Work instruction » All lines from the one that contains "This screenshot has" through the close of the entries below are to be repeated exactly, without any pictures.

(Stored data Opens)

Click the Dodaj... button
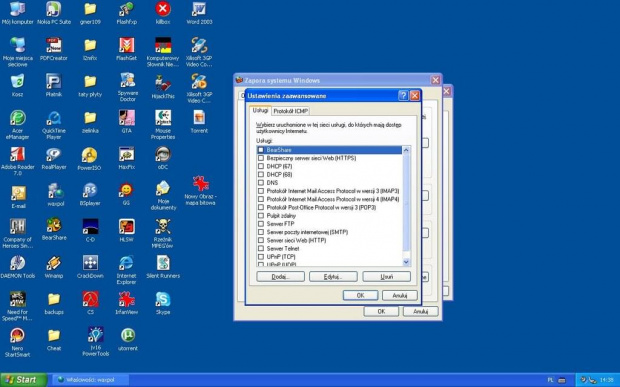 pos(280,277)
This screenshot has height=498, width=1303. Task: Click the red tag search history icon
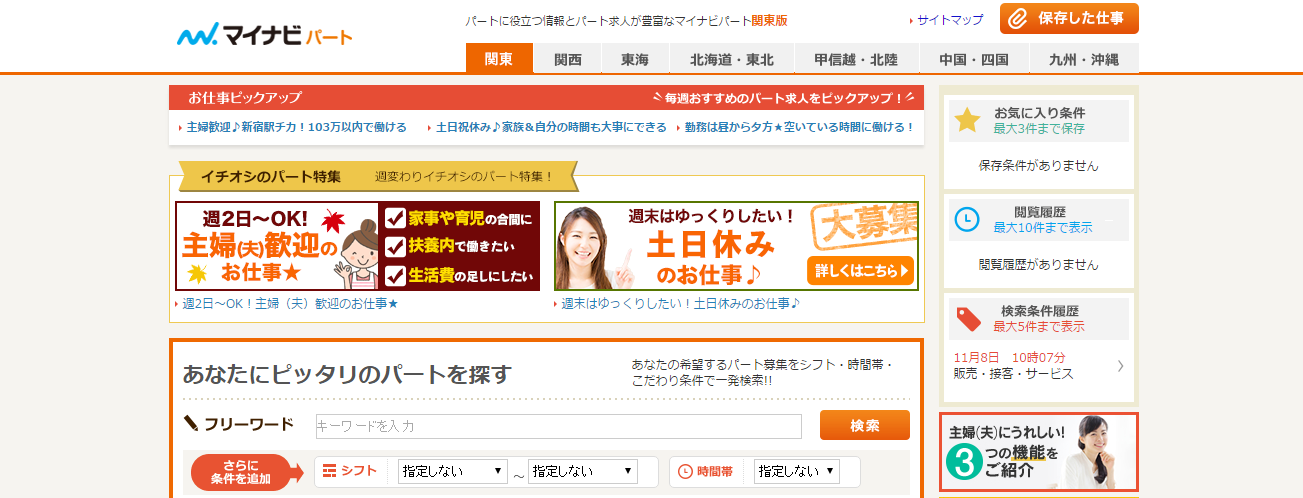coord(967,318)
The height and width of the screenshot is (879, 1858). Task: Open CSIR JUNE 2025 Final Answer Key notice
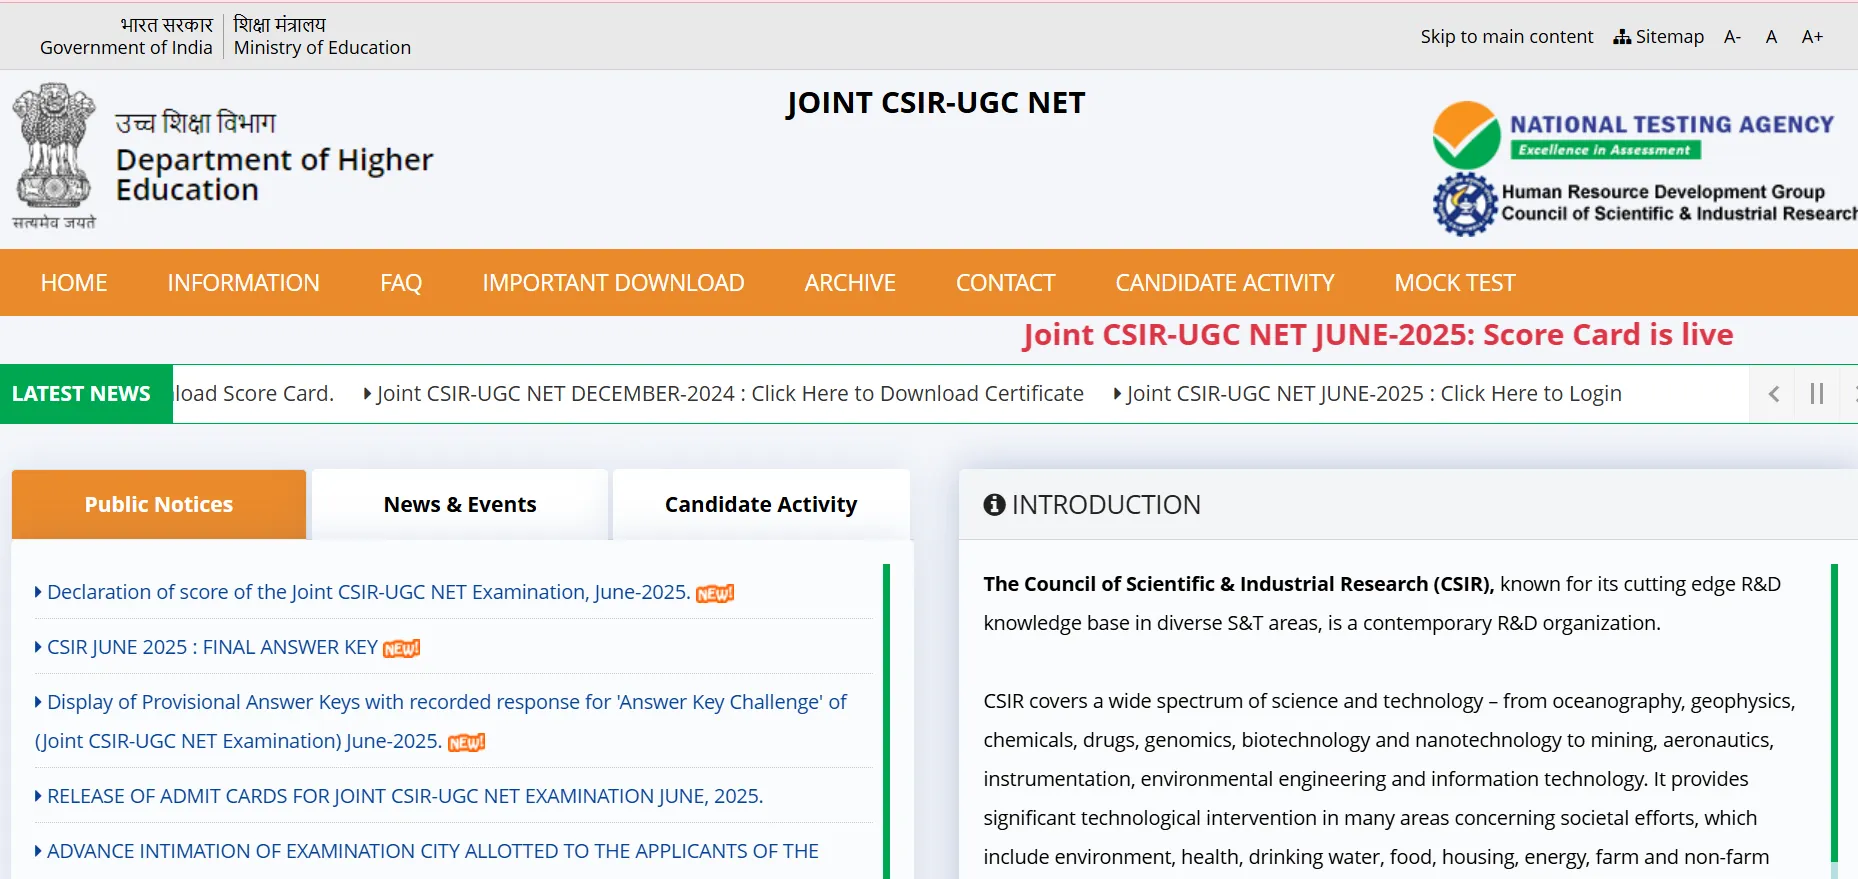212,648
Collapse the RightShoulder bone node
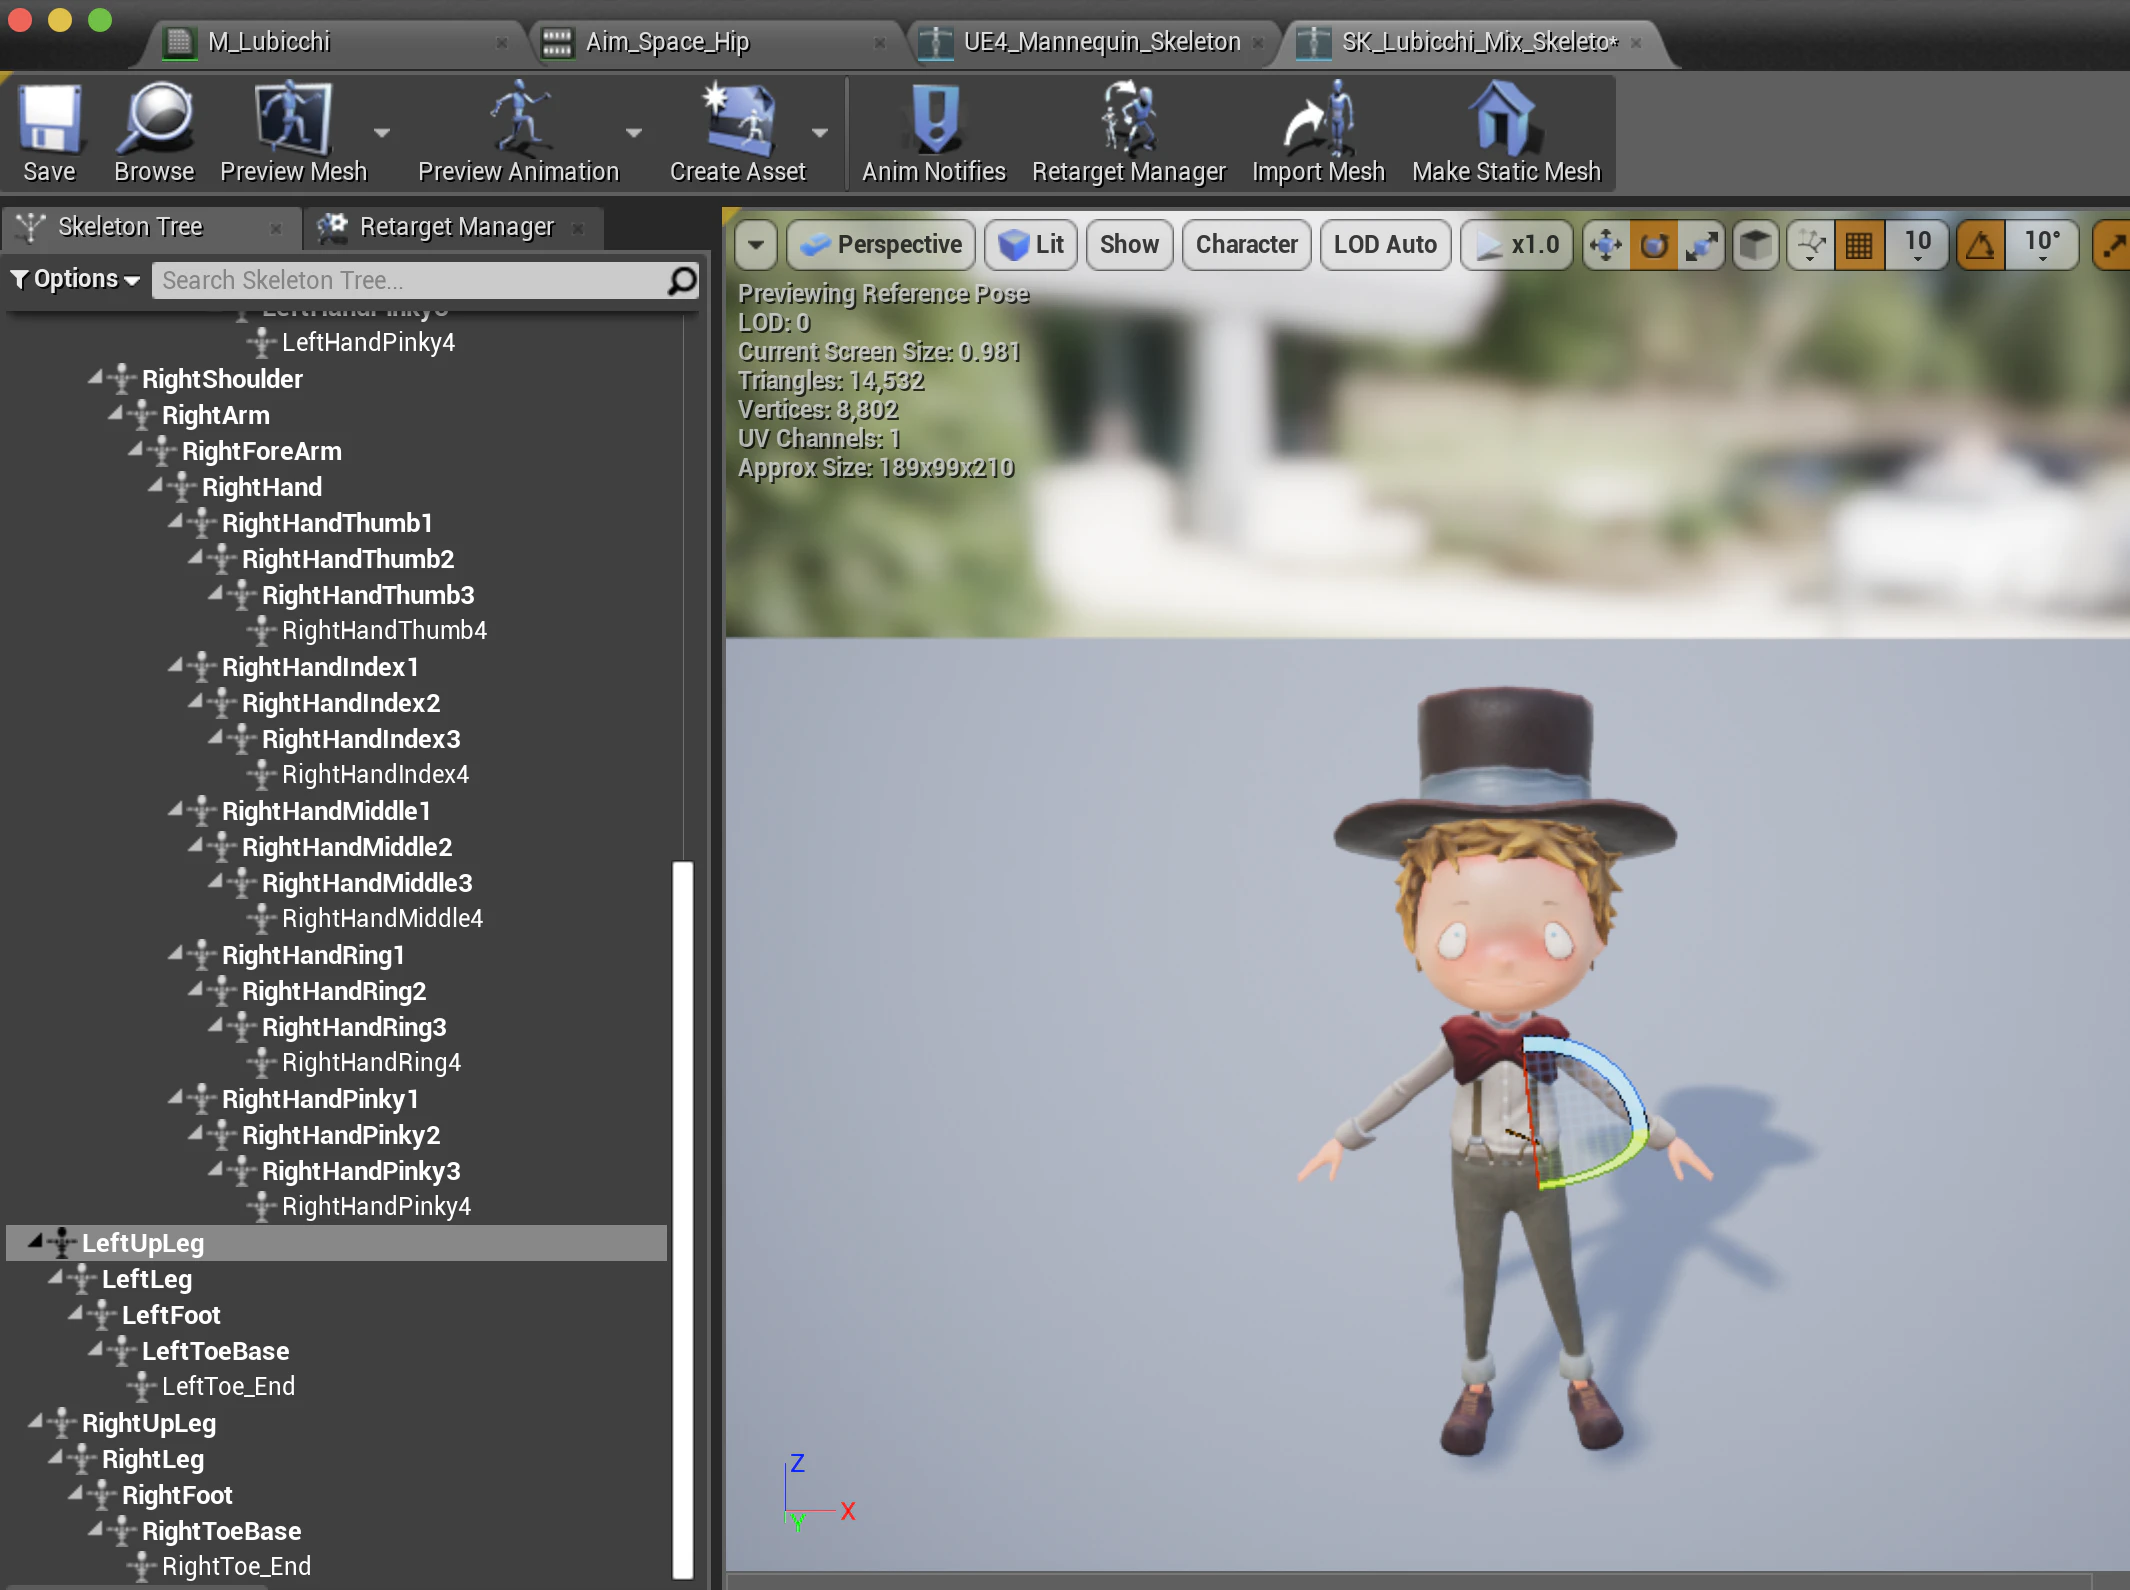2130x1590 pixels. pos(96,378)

(Stored data Closes)

Task result »
This screenshot has height=498, width=1303. Task: Click the red tag search history icon
coord(967,318)
The height and width of the screenshot is (879, 1858). Task: Open CSIR JUNE 2025 Final Answer Key notice
212,648
Collapse the RightShoulder bone node
2130x1590 pixels. pos(96,378)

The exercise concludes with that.